Scott has been shot at three times in the course of his career – thankfully not in Ridgway. Once it was just for being a cop driving down the street. Another time Scott was out searching for someone and found him when he started shooting at the patrol car.

“You can’t take it personal,” he said. “That’s when you gotta keep control of yourself, or else you lose the big picture and become part of the problem rather than part of the solution.”

Though he’s never been hit, bulletproof armor was a way of life back in the city. They had one set for everyday wear “that would stop anything we were carrying,” with the understanding that an accidental self-inflicted wound is the most likely kind to sustain.

On the other hand, the cops aren’t the only ones out there with guns. “We wore it faithfully year in and year out. You never know. You stop someone for a traffic violation, and you just never know why they’re running,” said Scott, who doesn’t wear the “armor” while patrolling Ridgway.

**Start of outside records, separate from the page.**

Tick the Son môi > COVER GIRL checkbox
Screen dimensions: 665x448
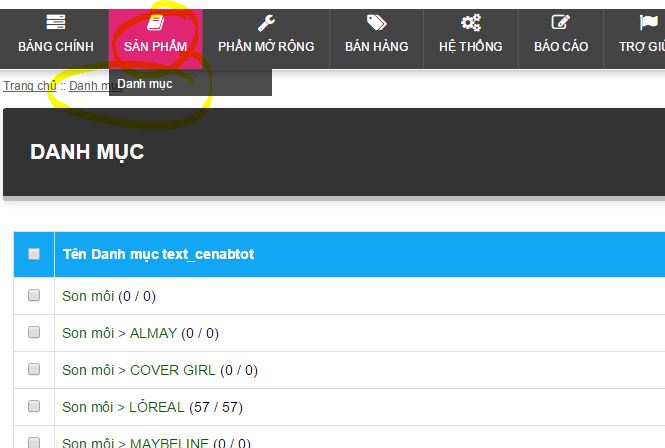[34, 370]
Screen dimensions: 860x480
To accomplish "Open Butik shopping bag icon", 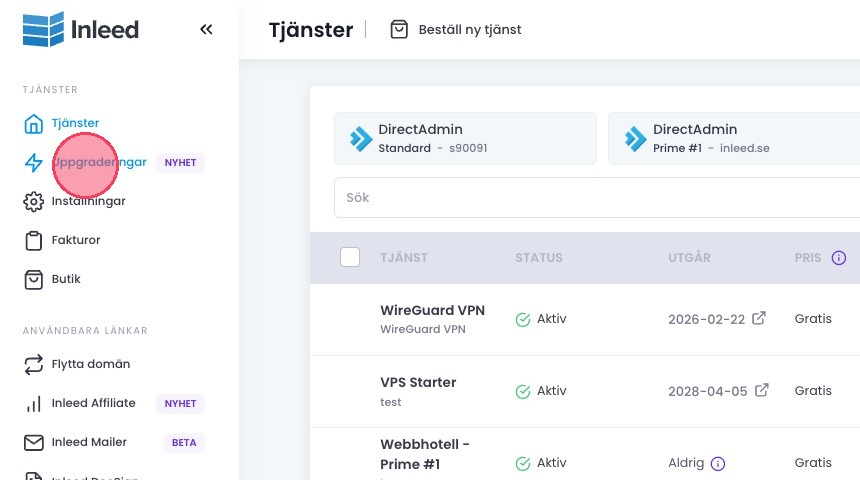I will pyautogui.click(x=34, y=279).
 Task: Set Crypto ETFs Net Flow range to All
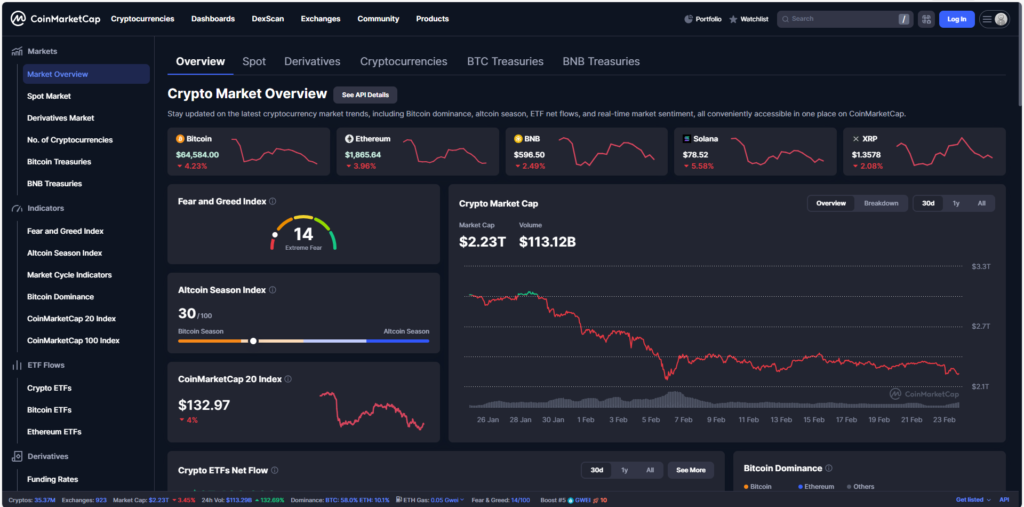tap(649, 470)
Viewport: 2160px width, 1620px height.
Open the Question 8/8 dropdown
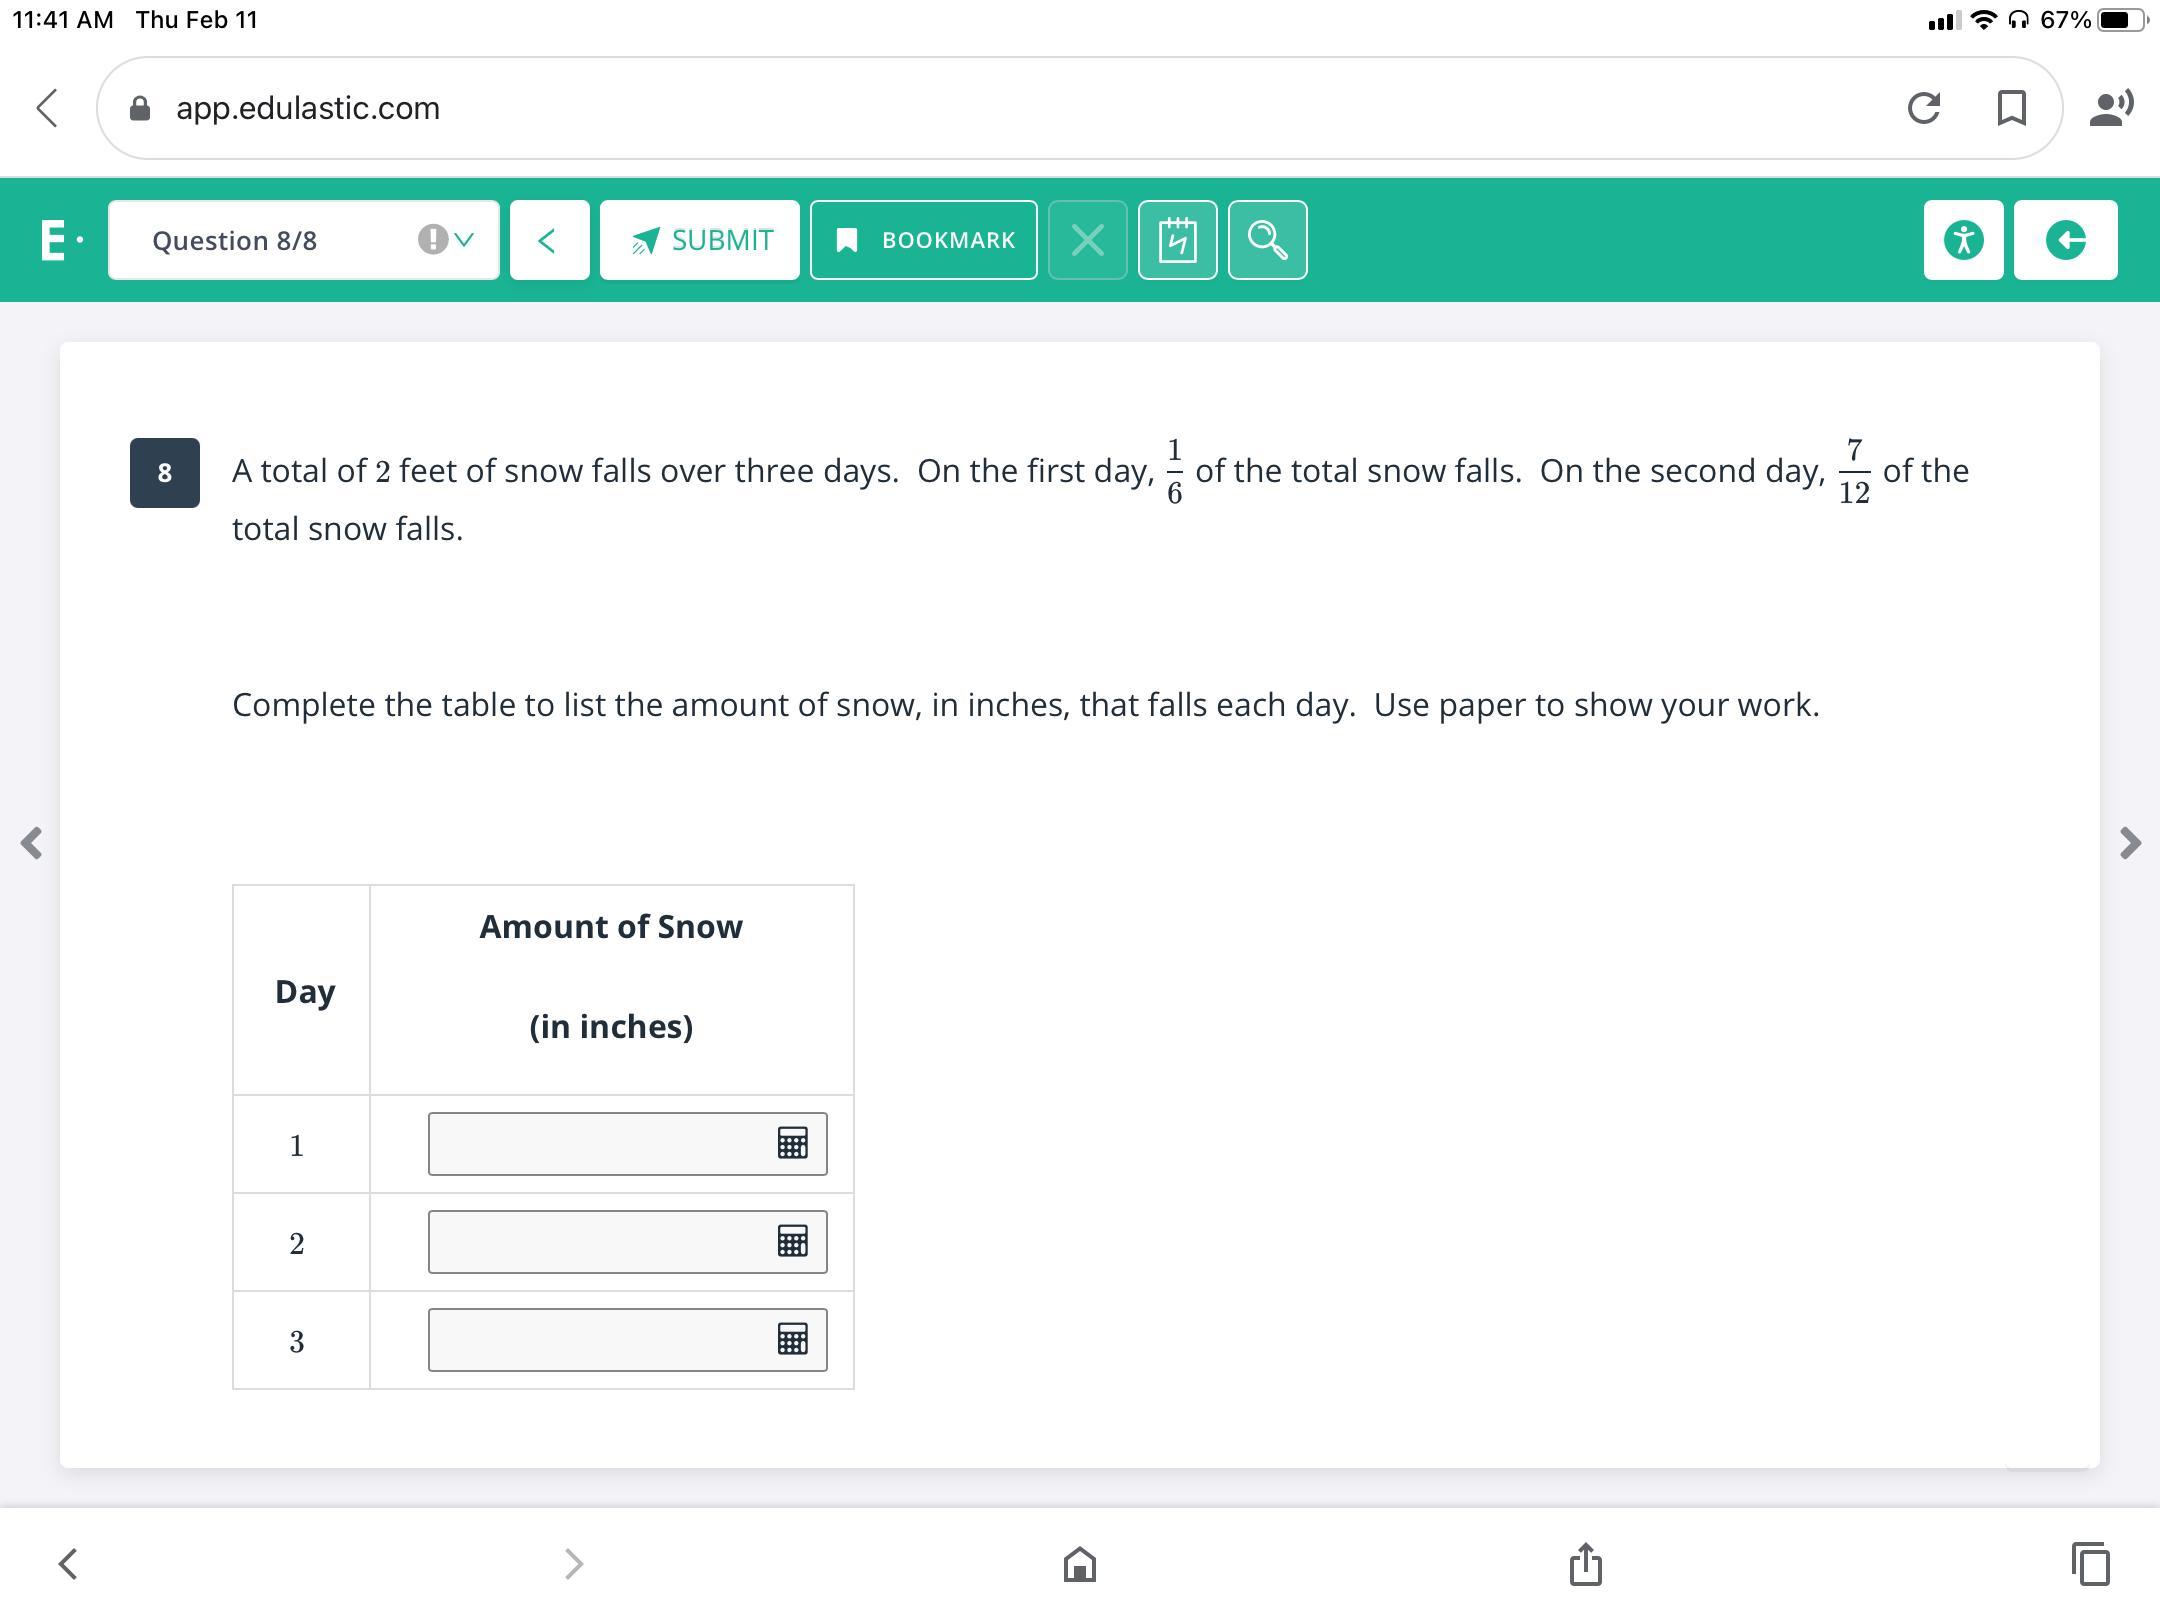303,240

Scott has been in law enforcement for 27 years now, from the Front Range to Norwood to Ridgway, and though he says it’s just another job, “It’s all I want to do.”

At the same time, Scott hasn’t always been a cop.

“I was raised in a transmission shop,” he said. Born and raised in Denver, he endured a stint in the Marines (1968-71) as a tank mechanic stationed in Okinawa. After he got out of the service, he taught gas and diesel mechanics at Denver Automotive and Diesel College. He also used to race cars. He was on a stock car team in the early 1970s, and built engines for a formula race car team.

When asked what he does in his time off from work, he corrected the question: “You mean what would I do?”

The Ridgway Marshal’s Department is currently understaffed, with only Scott and Deputy Charles Beckner in the department. One officer stepped down in November to care for his ailing parents back East. The department is now in the screening process to hire a new officer, but with all the necessary paperwork and background checks, it’s a lengthy process. And that’s if they can find a qualified, and willing, candidate.

“It’s hard to find someone willing to move down here,” Scott said. “This is a small town with small pay, and someone just getting out of the police academy can’t afford to bring their family down here to live with them.”

Scott said he’s tried importing former colleagues from the Front Range. “The first thing their wives ask is, ‘Where’s the closest shopping center?’”

If he had more free time, though, Scott’s got a mid-1980s five-liter Ford Mustang sitting in his garage waiting to be restored. He and his wife, Krista, have a time-share condo in Cancun where he’d like to go more than once every couple of years. He also loves to fish and wouldn’t mind getting back into racing in some capacity, even if it was just having a little more time to watch the NASCAR races on TV.

And he has a softer side: “I’m a cat guy,” he said. He and Krista have three of them.

In a small town, people have high expectations of their law enforcement officers, and the feeling is mutual.

“The neat thing about small towns is that people know when you do something wrong, but they also know when you do something right,” he said.